> WRITTEN INSTRUCTION:
Render the lines below as a JSON list of strings with one string per line, leaving out any blank lines.

> Records from a data source:
-- begin --
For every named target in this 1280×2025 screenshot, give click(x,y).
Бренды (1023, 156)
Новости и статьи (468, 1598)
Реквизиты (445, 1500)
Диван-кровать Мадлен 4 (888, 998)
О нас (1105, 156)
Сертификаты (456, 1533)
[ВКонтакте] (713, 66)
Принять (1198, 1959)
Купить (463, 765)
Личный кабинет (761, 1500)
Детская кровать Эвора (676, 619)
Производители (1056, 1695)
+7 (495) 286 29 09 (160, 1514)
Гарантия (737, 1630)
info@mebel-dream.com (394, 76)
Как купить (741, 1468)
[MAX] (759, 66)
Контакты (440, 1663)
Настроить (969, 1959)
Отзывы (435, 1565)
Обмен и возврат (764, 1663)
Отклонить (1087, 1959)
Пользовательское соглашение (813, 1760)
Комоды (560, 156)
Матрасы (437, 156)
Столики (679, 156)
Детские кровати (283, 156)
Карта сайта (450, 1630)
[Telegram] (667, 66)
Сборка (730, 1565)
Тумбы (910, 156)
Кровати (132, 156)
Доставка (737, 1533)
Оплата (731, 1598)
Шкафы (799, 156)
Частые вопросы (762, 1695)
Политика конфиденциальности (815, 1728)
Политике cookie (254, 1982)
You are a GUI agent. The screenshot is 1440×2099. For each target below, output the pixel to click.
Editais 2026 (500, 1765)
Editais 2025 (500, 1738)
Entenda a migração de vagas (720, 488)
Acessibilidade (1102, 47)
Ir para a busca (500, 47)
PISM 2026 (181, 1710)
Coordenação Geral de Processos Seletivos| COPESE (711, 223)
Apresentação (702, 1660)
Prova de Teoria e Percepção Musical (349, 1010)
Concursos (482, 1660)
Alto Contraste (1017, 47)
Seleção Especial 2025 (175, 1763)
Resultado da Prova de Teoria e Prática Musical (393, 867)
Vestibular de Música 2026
-- end --
> REPLY TO THE TASK:
[
  "For every named target in this 1280×2025 screenshot, give click(x,y).",
  "Бренды (1023, 156)",
  "Новости и статьи (468, 1598)",
  "Реквизиты (445, 1500)",
  "Диван-кровать Мадлен 4 (888, 998)",
  "О нас (1105, 156)",
  "Сертификаты (456, 1533)",
  "[ВКонтакте] (713, 66)",
  "Принять (1198, 1959)",
  "Купить (463, 765)",
  "Личный кабинет (761, 1500)",
  "Детская кровать Эвора (676, 619)",
  "Производители (1056, 1695)",
  "+7 (495) 286 29 09 (160, 1514)",
  "Гарантия (737, 1630)",
  "info@mebel-dream.com (394, 76)",
  "Как купить (741, 1468)",
  "[MAX] (759, 66)",
  "Контакты (440, 1663)",
  "Настроить (969, 1959)",
  "Отзывы (435, 1565)",
  "Обмен и возврат (764, 1663)",
  "Отклонить (1087, 1959)",
  "Пользовательское соглашение (813, 1760)",
  "Комоды (560, 156)",
  "Матрасы (437, 156)",
  "Столики (679, 156)",
  "Детские кровати (283, 156)",
  "Карта сайта (450, 1630)",
  "[Telegram] (667, 66)",
  "Сборка (730, 1565)",
  "Тумбы (910, 156)",
  "Кровати (132, 156)",
  "Доставка (737, 1533)",
  "Оплата (731, 1598)",
  "Шкафы (799, 156)",
  "Частые вопросы (762, 1695)",
  "Политика конфиденциальности (815, 1728)",
  "Политике cookie (254, 1982)",
  "You are a GUI agent. The screenshot is 1440×2099. For each target below, output the pixel to click.",
  "Editais 2026 (500, 1765)",
  "Editais 2025 (500, 1738)",
  "Entenda a migração de vagas (720, 488)",
  "Acessibilidade (1102, 47)",
  "Ir para a busca (500, 47)",
  "PISM 2026 (181, 1710)",
  "Coordenação Geral de Processos Seletivos| COPESE (711, 223)",
  "Apresentação (702, 1660)",
  "Prova de Teoria e Percepção Musical (349, 1010)",
  "Concursos (482, 1660)",
  "Alto Contraste (1017, 47)",
  "Seleção Especial 2025 (175, 1763)",
  "Resultado da Prova de Teoria e Prática Musical (393, 867)",
  "Vestibular de Música 2026"
]